Basis = Index spread - Intrinsic spread
Intrinsic spread = sum over i of (PV01_i x Spread_i) / sum of PV01_i
When the basis is positive, the index trades wide of its constituents. When negative, the index trades tight. A basis trade sells protection on the cheaper leg and buys protection on the richer leg, aiming for convergence.
The Intuition
The index and its constituents represent the same basket of default risk, so in theory their spreads should match. In practice they diverge because they are different products with different liquidity.
Index contracts are the most liquid credit instrument available, trading tight bid-ask with deep volumes.
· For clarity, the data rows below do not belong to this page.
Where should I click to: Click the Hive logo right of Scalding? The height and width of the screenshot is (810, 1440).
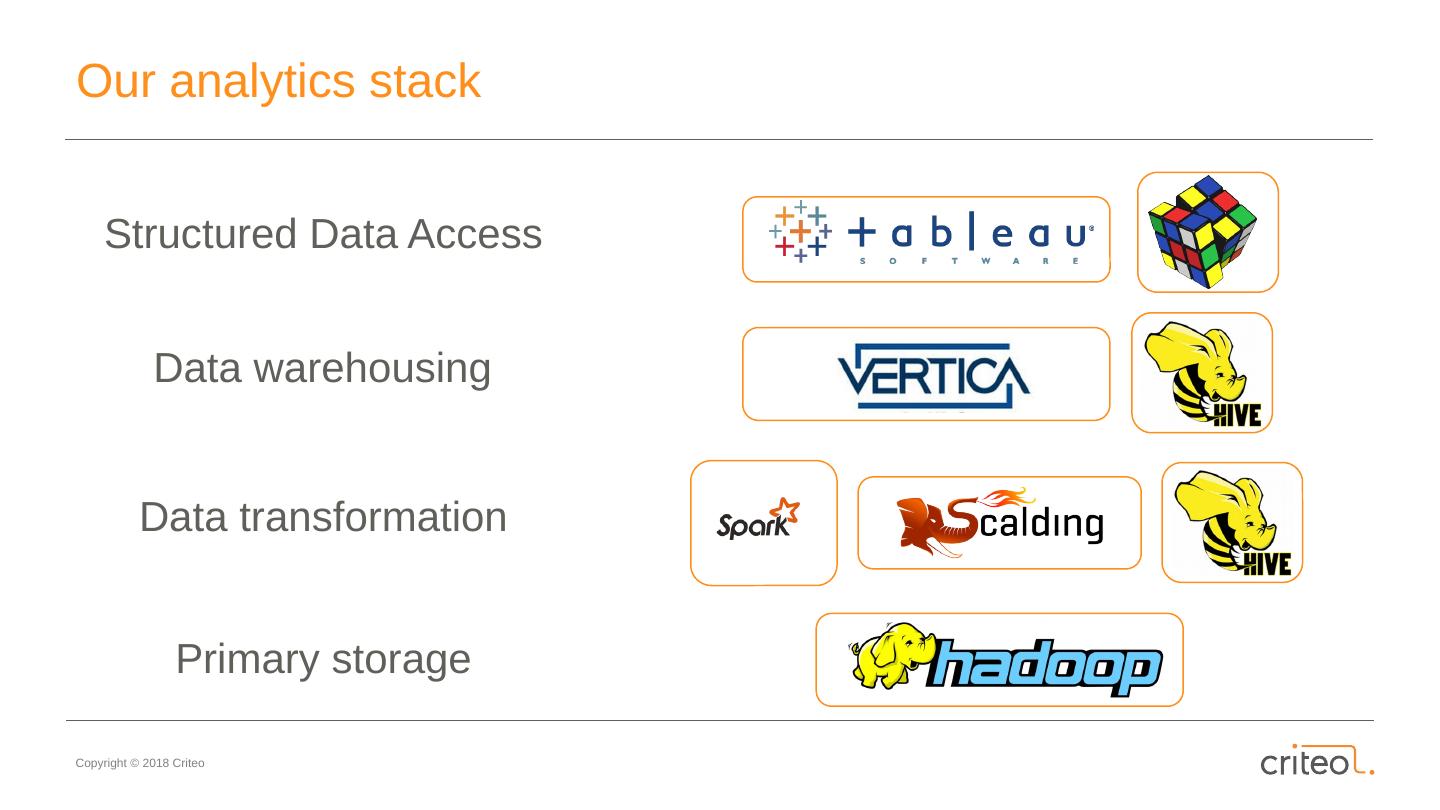point(1232,523)
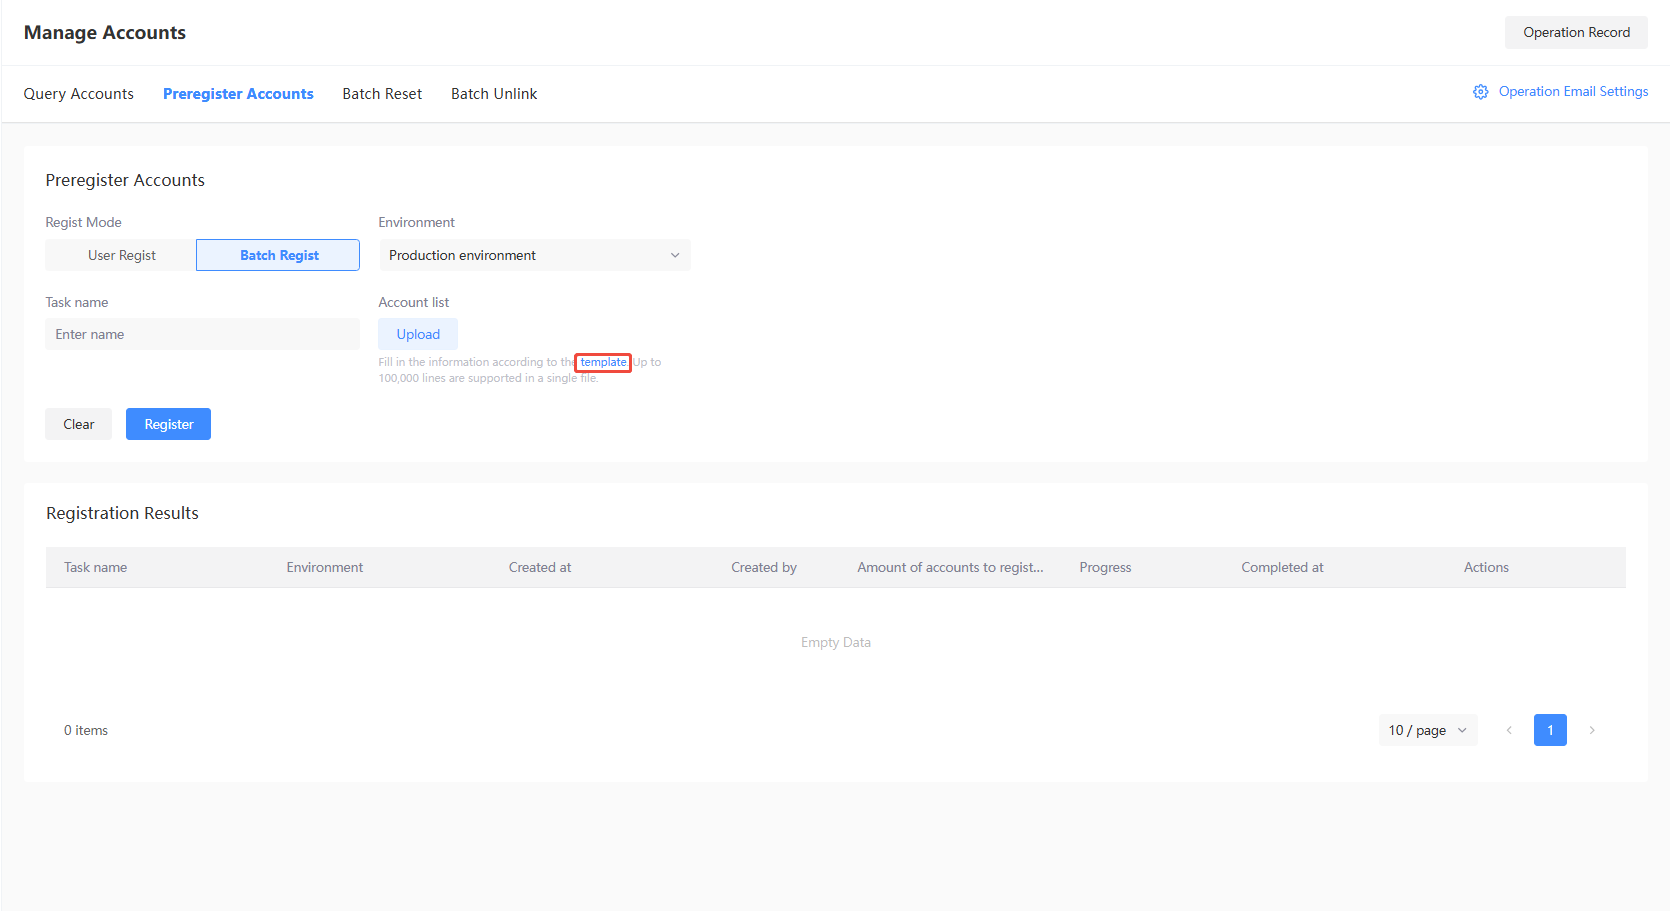Screen dimensions: 1670x911
Task: Go to the previous results page arrow
Action: 1509,730
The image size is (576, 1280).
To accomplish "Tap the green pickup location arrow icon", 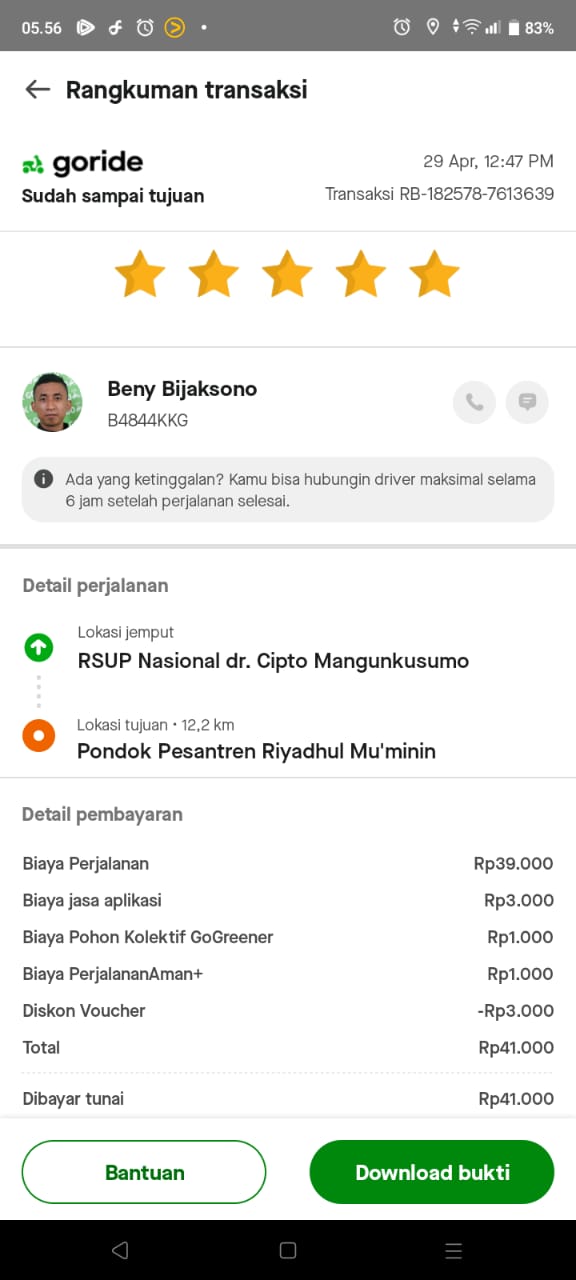I will coord(38,647).
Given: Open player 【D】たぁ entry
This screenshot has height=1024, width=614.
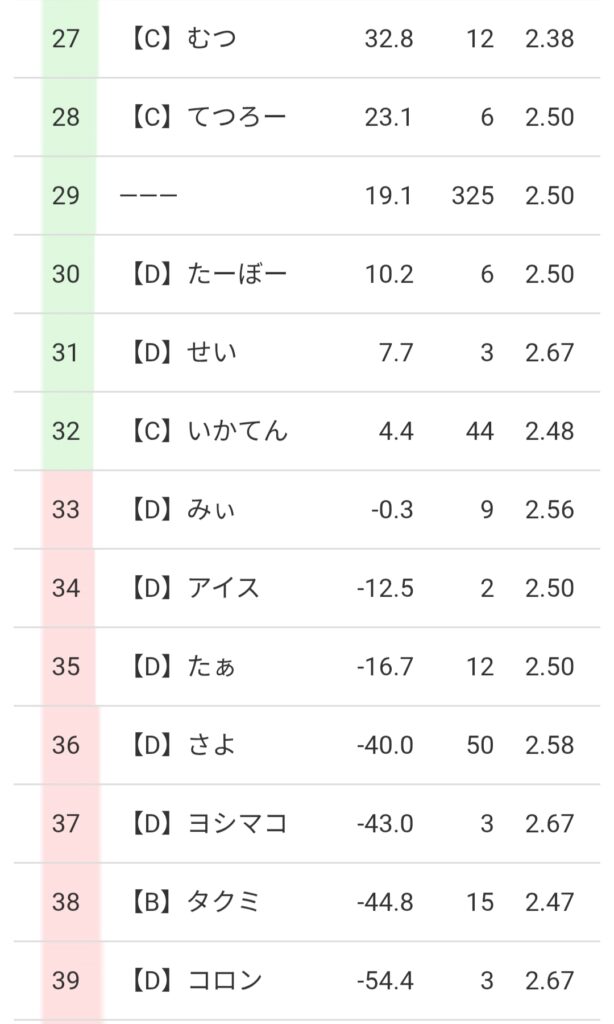Looking at the screenshot, I should pos(183,666).
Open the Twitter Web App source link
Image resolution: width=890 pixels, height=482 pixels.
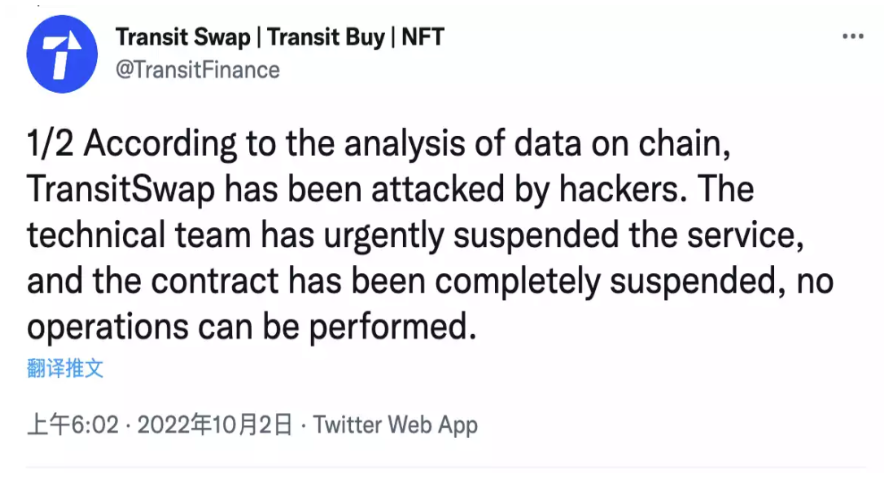[396, 425]
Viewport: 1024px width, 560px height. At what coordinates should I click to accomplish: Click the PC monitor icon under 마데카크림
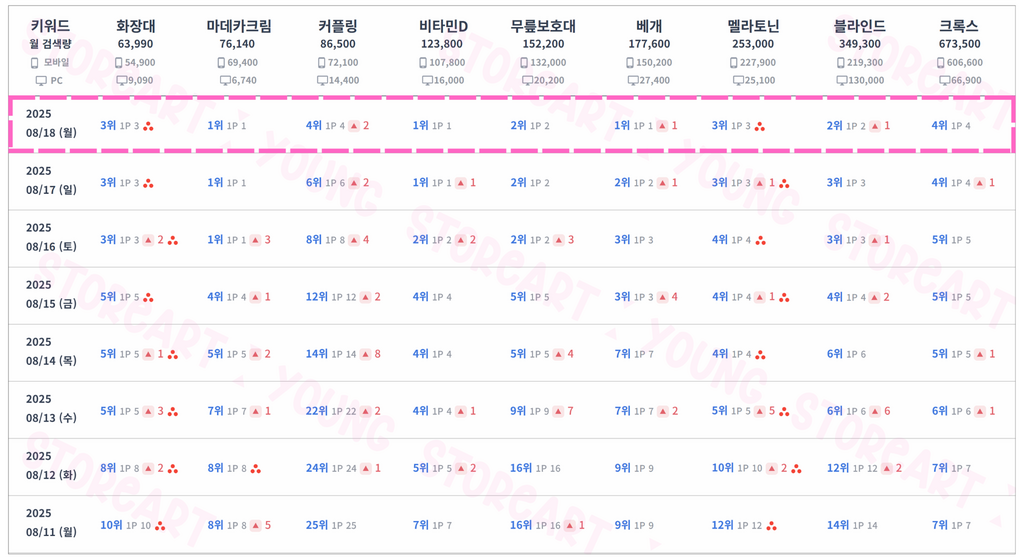tap(225, 80)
Single-name CDS are less liquid and adjust more slowly to news. When credit volatility spikes, the index overshoots the single names and the basis widens. When volatility fades, the basis compresses back toward zero.
The trade also picks up a structural premium. Single-name CDS settle on restructuring events, while index contracts since the 2009 ISDA Big Bang use "no restructuring" (XR) terms in North America. That difference means the index technically offers less protection, so it should trade slightly tighter than the constituents on average.
How It Works
The classic positive-basis trade buys protection on each of the 125 names in iTraxx Main or 125 names in CDX IG, and sells protection on the index for the same notional. A negative-basis trade does the opposite.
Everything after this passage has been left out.